• [Objective]:
According to the passage on MCP egress controls, how much engineering time does the layered setup take on top of basic MCP usage?

• [Text passage]:
4. Per-scope egress at the gateway

The MCP gateway enforces egress policies per scope, not per server. A read:pii scope automatically restricts outbound destinations more than read:public.

5. Anomaly detection on tool-call patterns

Baseline each server's outbound volume and destinations. Alert on deviations: a sudden spike, a previously unseen destination, a new port. Feeds the error rate dashboards.

Where DLP at the model layer fits

A complementary control: classify the prompt and tool result content before sending to the model. If a tool returns 10,000 SSNs and the model is about to summarise them, the classifier intercepts. Cheap, catches a class of leaks the network controls miss.

What does not work

  • Trusting the model to refuse exfiltration — it will happily comply if a prompt-injection convinces it.
  • Blocking outbound TLS without inspection — every MCP server you actually want needs outbound TLS.
  • Logging-only DLP — by the time you see the logs, the data is gone.
  • One-size-fits-all rules — egress restrictions must be per-server.

Implementation pattern

A working layered setup:

  1. Sandbox the server (see sandboxed runtimes) with --network=server-net.
  2. Pin the network to a Docker network with an egress proxy.
  3. Egress proxy enforces the allowlist + payload cap + classifier.
  4. Gateway enforces scope-level rules above the proxy.
  5. SIEM consumes anomaly events.

Three weeks of engineering on top of basic MCP usage. Pays for itself the first time it catches a real attempt.

• [Information shown]:

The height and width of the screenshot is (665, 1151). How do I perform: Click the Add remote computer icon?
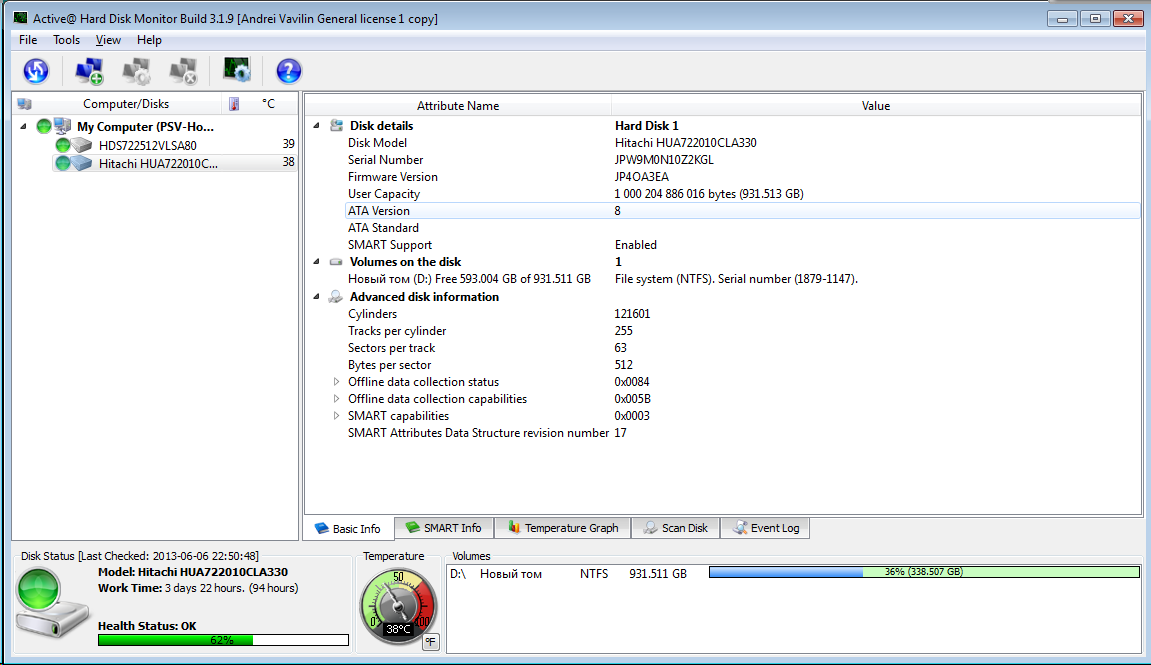89,70
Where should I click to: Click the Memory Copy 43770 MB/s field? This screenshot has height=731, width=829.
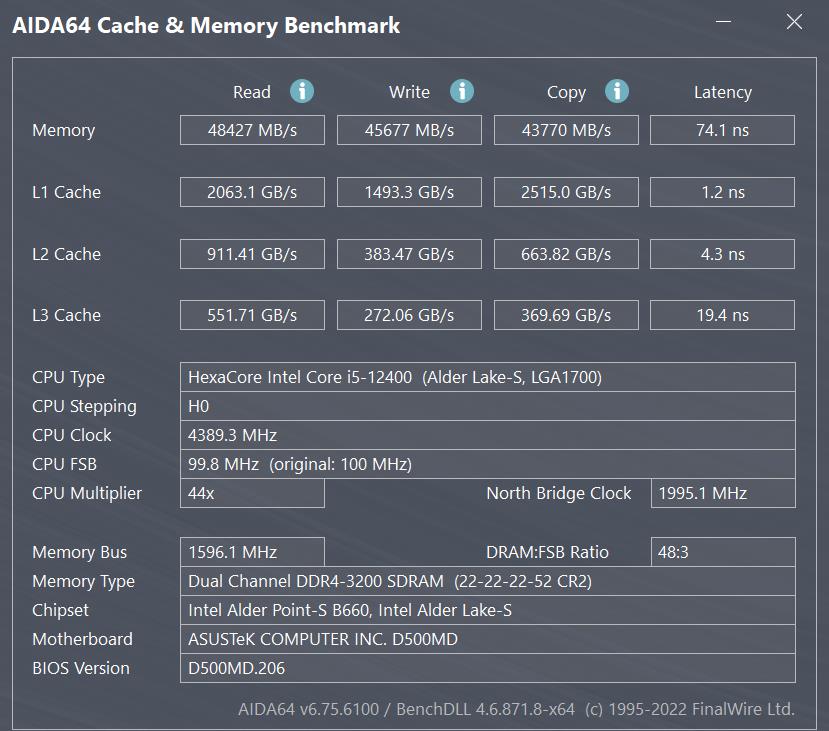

• [Solution]:
Three weeks.